Хантер Дэвис: «Много времени мальчик проводил у бабушки Старки».
Ринго: «После того как отец ушел от нас, меня воспитывали бабушка, дедушка и мама. И это было странно, потому что бабушка и дедушка приходились родителями моему отцу, а не матери. Но они по-настоящему любили меня, заботились обо мне и были замечательными людьми. А еще они брали меня к себе на праздники.
Моя бабушка Энни (конечно, я никогда не звал ее по имени) была крупной женщиной, а дедушка по сравнению с ней выглядел совсем маленьким. Когда он напивался и начинал буянить, бабушка засучивала рукава, сжимала кулаки, принимала боксерскую стойку и заявляла: «Хватит, Джонни! Не смей так говорить со мной и вообще убирайся отсюда, ублюдок!» При ее-то габаритах ей приходилось мыть лестницы, чтобы выжить.
А еще она слыла известной знахаркой в Ливерпуле. Когда я болел, мать заворачивала меня в одеяло, несла к бабушке, и та лечила меня. У нее было два средства от всех болезней: хлебные припарки и горячий пунш – последний я обожал! Питье было теплым, все суетились вокруг меня, я оказывался в центре внимания. Поскольку я был единственным ребенком, я всегда находился в центре внимания.

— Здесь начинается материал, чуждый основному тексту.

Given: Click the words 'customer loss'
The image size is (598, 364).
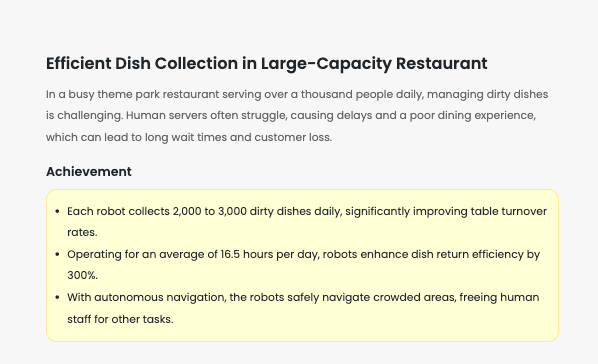Looking at the screenshot, I should point(293,137).
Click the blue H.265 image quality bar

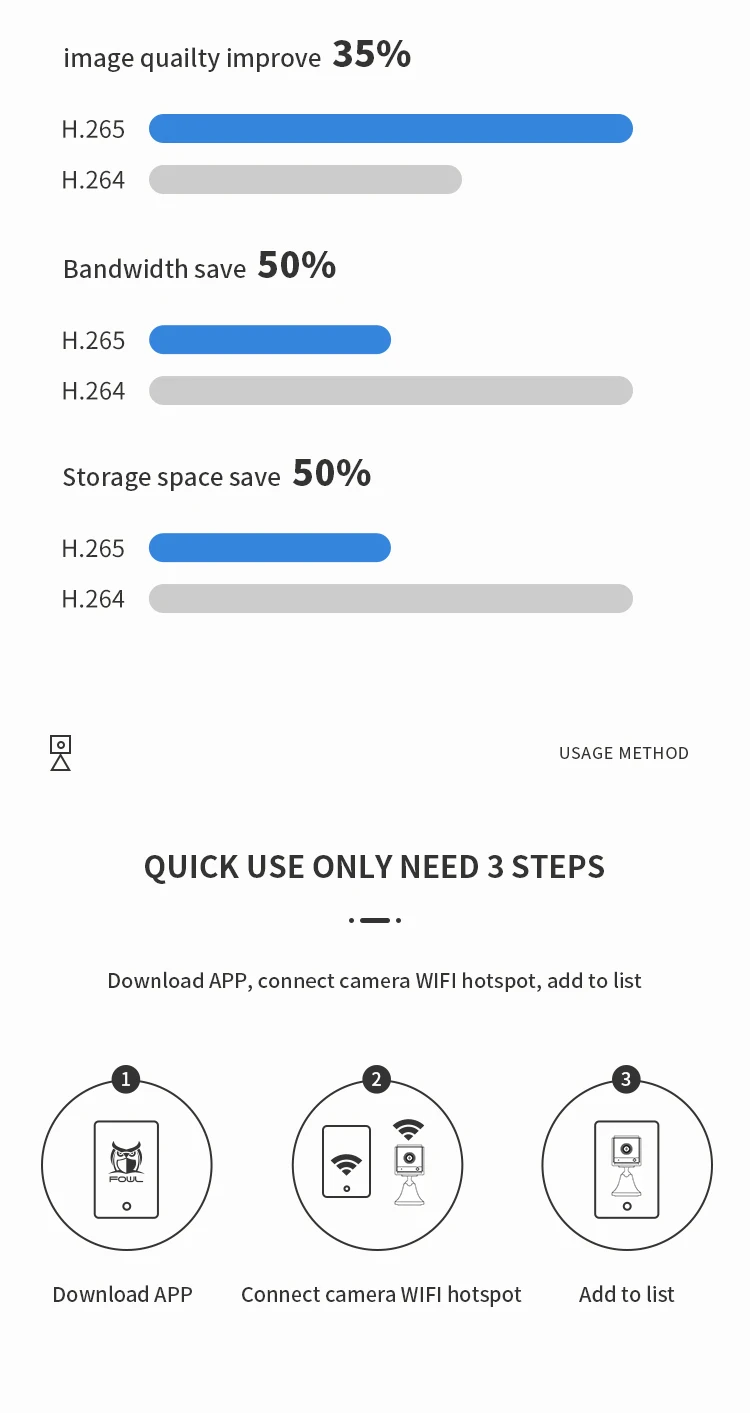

Дед любил лошадей – «коняшек». Он играл на бегах и, когда лошади проигрывали, бранился и рвал квитанции, приговаривая: «Ублюдки, мерзавцы, старые клячи…» – как любой игрок. Бабушка упрекала его: «Джонни, ну разве можно при ребенке?..» А он все равно повторял: «Ублюдки!» Все это сильно будоражило меня.
У деда было свое кресло, в котором он часто сиживал. В этом кресле он просидел всю войну. Он никогда не прятался в бомбоубежище, даже когда осколки выбивали кирпичи из стен его собственного дома, – просто сидел в своем кресле. В детстве мне всегда хотелось посидеть в нем. Но приходил дед, молча смотрел на меня, и я пересаживался на другое место. Наверное, я мечтал об этом кресле только потому, что оно принадлежало деду».